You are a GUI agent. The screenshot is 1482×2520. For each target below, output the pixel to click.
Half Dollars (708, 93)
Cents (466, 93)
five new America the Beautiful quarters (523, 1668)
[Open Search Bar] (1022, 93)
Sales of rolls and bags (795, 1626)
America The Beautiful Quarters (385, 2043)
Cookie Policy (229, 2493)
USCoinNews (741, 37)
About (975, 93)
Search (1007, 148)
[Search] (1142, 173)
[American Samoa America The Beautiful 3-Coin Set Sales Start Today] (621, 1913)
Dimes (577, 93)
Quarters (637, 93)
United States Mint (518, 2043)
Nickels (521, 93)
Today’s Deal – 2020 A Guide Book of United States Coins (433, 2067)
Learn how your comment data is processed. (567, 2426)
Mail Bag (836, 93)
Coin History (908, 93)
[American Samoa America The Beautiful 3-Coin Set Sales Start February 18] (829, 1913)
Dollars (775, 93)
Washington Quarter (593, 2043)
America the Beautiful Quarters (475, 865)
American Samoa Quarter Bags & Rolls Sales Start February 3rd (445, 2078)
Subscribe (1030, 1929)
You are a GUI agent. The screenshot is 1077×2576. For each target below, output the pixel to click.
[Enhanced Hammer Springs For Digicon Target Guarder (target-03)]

_ _ _ _

- Instructions for the task -
With the line containing "Cents (466, 93)" as the start, transcribe each line through the end of the listing above, exactly and only.

- Task solution -
Cents (466, 93)
five new America the Beautiful quarters (523, 1668)
[Open Search Bar] (1022, 93)
Sales of rolls and bags (795, 1626)
America The Beautiful Quarters (385, 2043)
Cookie Policy (229, 2493)
USCoinNews (741, 37)
About (975, 93)
Search (1007, 148)
[Search] (1142, 173)
[American Samoa America The Beautiful 3-Coin Set Sales Start Today] (621, 1913)
Dimes (577, 93)
Quarters (637, 93)
United States Mint (518, 2043)
Nickels (521, 93)
Today’s Deal – 2020 A Guide Book of United States Coins (433, 2067)
Learn how your comment data is processed. (567, 2426)
Mail Bag (836, 93)
Coin History (908, 93)
[American Samoa America The Beautiful 3-Coin Set Sales Start February 18] (829, 1913)
Dollars (775, 93)
Washington Quarter (593, 2043)
America the Beautiful Quarters (475, 865)
American Samoa Quarter Bags & Rolls Sales Start February 3rd (445, 2078)
Subscribe (1030, 1929)
You are a GUI agent. The screenshot is 1077×2576. For each target below, output the pixel to click.
[Enhanced Hammer Springs For Digicon Target Guarder (target-03)]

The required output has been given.